Baumann would fondly watch her mother in the kitchen, regularly assisting her mother and Nonna with Italian recipes from the Campagna region. At that time, she wasn’t as interested in cooking as the rest of her family was but found an interest in being creative with her hands.

Years later, she realized how much she enjoyed hosting dinner parties.

“Cooking is a way to present things to people that they love and you see when they taste it how happy they are,” Baumann says. “It’s not ever for the compliments. It’s the gratification.”

People at her dinner parties would often tell her she needed to make a business to share more of her food with others.

After looking around Dallas and noticing the lack of authentic Southern Italian bakeries, she pulled out her favorite cookie and cake recipes.

Some baked goods include traditional Neapolitan struffoli with bright orange lemon zests. Another is the Sicilian fig cookies with dried Turkish figs and toasted walnuts, wrapped around a pastry dough with nonpareils, or sprinkles, on top. And the orange ricotta cookies are an Italian staple with freshly-grated orange zest and a vanilla-orange glaze.

Once online, she slowly started to receive orders.

The first order came around Christmas from someone on NextDoor. The first customer ordered three things off the menu.

“I was a little bit nervous,” Baumann recalls. “I wanted to do a good job. She said, ‘I’m so glad I found you.’”

Orders continued to come in and Baumann was baking for special events.

“I do everything from the very beginning to the end and when an order comes in, I’m passionate because my attention goes just to that person,” she says.

Her biggest week to date was last November when there were three weddings in one weekend, where she made over 1,500 different types of cookies and a wedding cake.

She swears the classes were born from a “fluke.”

Around 2021, Baumann saw an online ad for a restaurant that needed pastry chefs. She was confident in her abilities and wasn’t looking for a job, but decided to apply for fun.

“I was enjoying what I was doing at home and I just wanted an interview to see how they see me,” Baumann says.

During the trial interview, Baumann made about 50 tiramisus in four hours. She remembers the recipe not being authentic to Italy. It had too much cream, no liquor and didn’t use espresso for the coffee taste.

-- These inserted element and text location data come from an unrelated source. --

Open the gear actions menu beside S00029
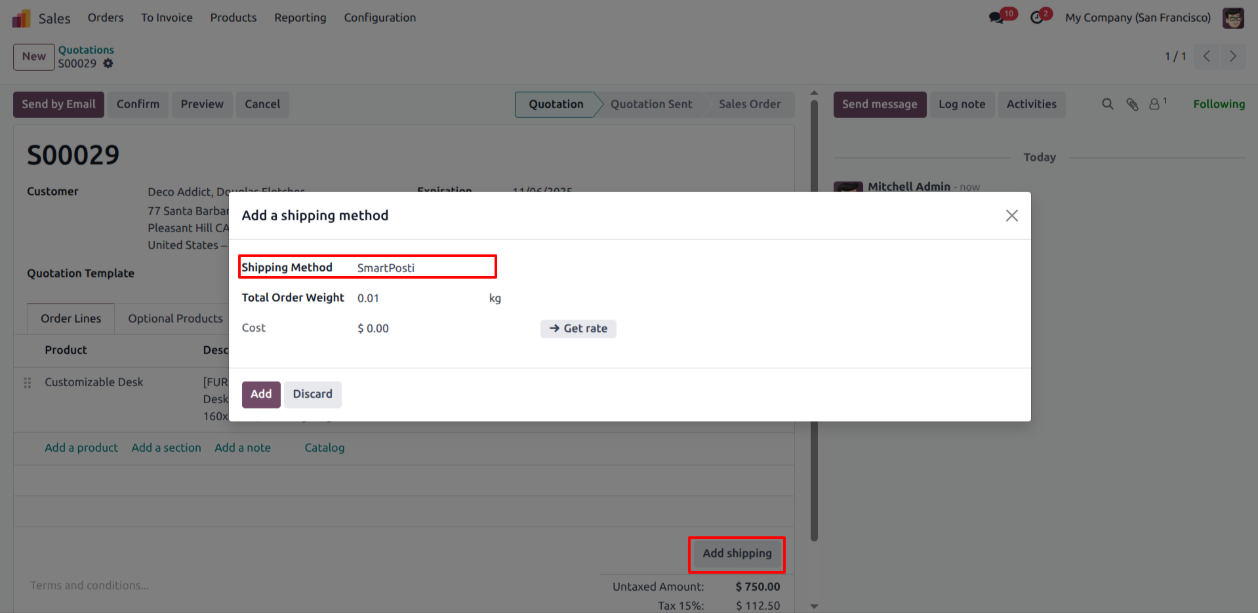The height and width of the screenshot is (613, 1258). click(108, 64)
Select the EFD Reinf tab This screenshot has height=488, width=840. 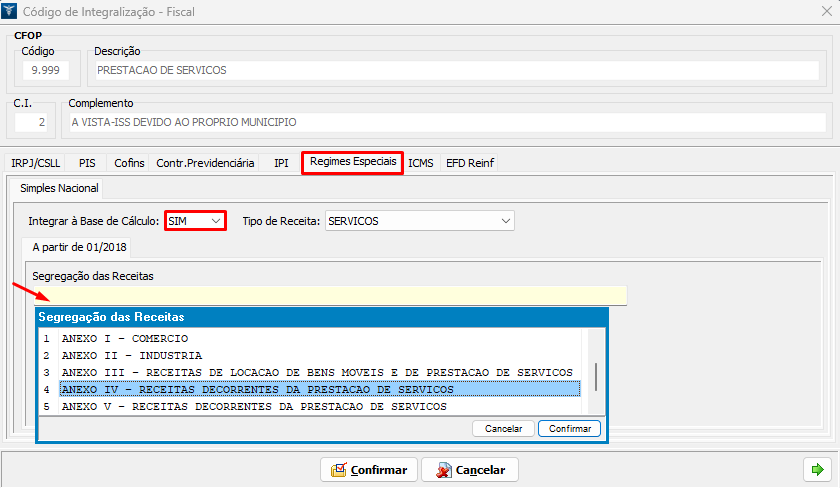pos(470,163)
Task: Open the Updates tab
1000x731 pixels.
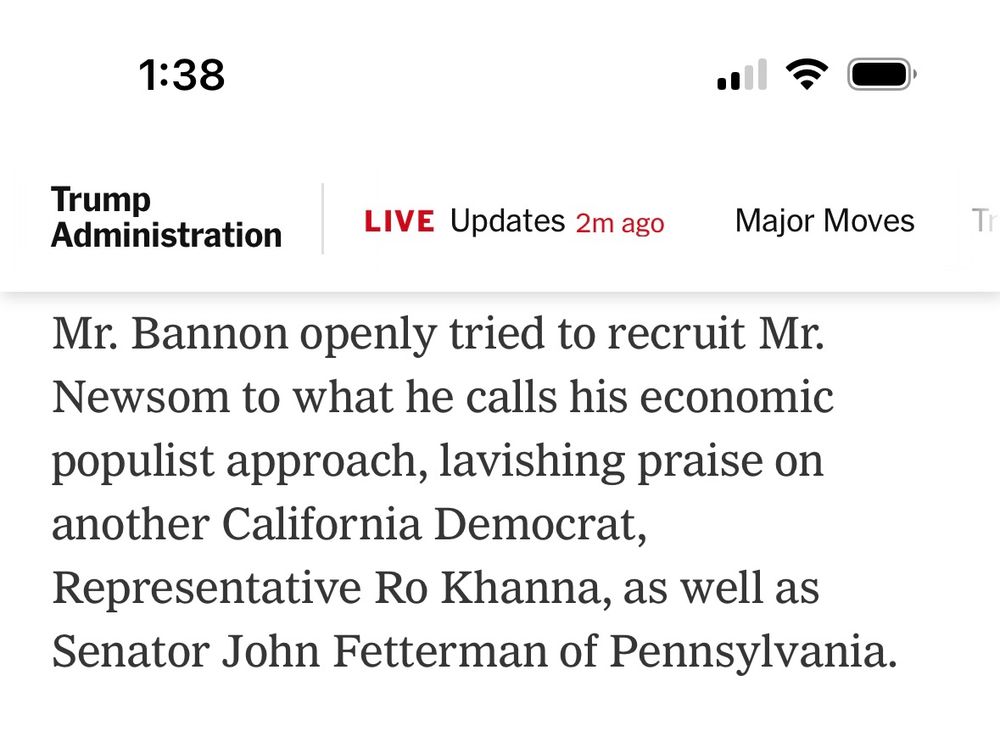Action: click(507, 220)
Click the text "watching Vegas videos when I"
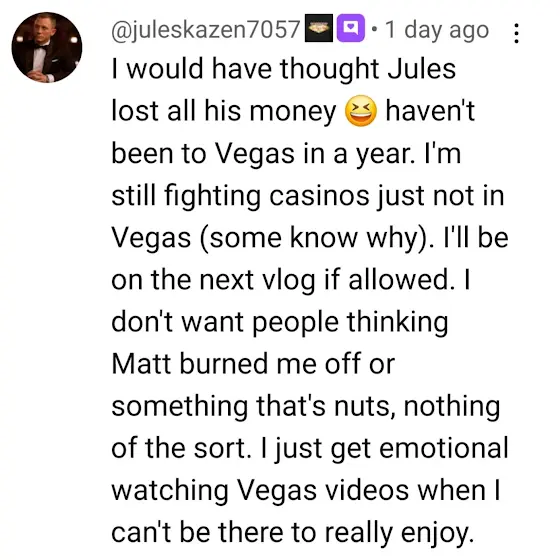This screenshot has height=560, width=560. [306, 491]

The experience led her to teach her own classes and the first class was of course, tiramisu, the right way.

Now, a couple more years into her at-home bakery business and cooking classes, she’s seen momentum as she prepares for another client needing over 900 cookies. Baumann recognizes the irony in how far she’s come from her childhood and only cooking when her mother needs another hand.

“[My mother] wishes that I had an interest in cooking when I was younger and we could’ve had a family business,” she jokes. “Now, I’m teaching her.”

On the occasional weekend, she’ll host a maximum of four guests at her house for an intimate cooking lesson. On those nights, she’s known to teach anything from homemade pasta to a Tuscan soup to chicken marsala. Throughout the class, Baumann explains the methods in the steps, more information about the dish, and at the end, they enjoy a meal together.

“We’ll just cook and have a good time,” Baumann says. “I wanted it to be different with a few people. They each partake in every step so that they can say ‘I’ve done this.’”

The guests range from all levels of experience and all ages, from an 80-year-old who hasn’t held an electric mixer in years to a 20-year-old who is new to cooking.

“We all become little friends just for that moment,” Baumann says.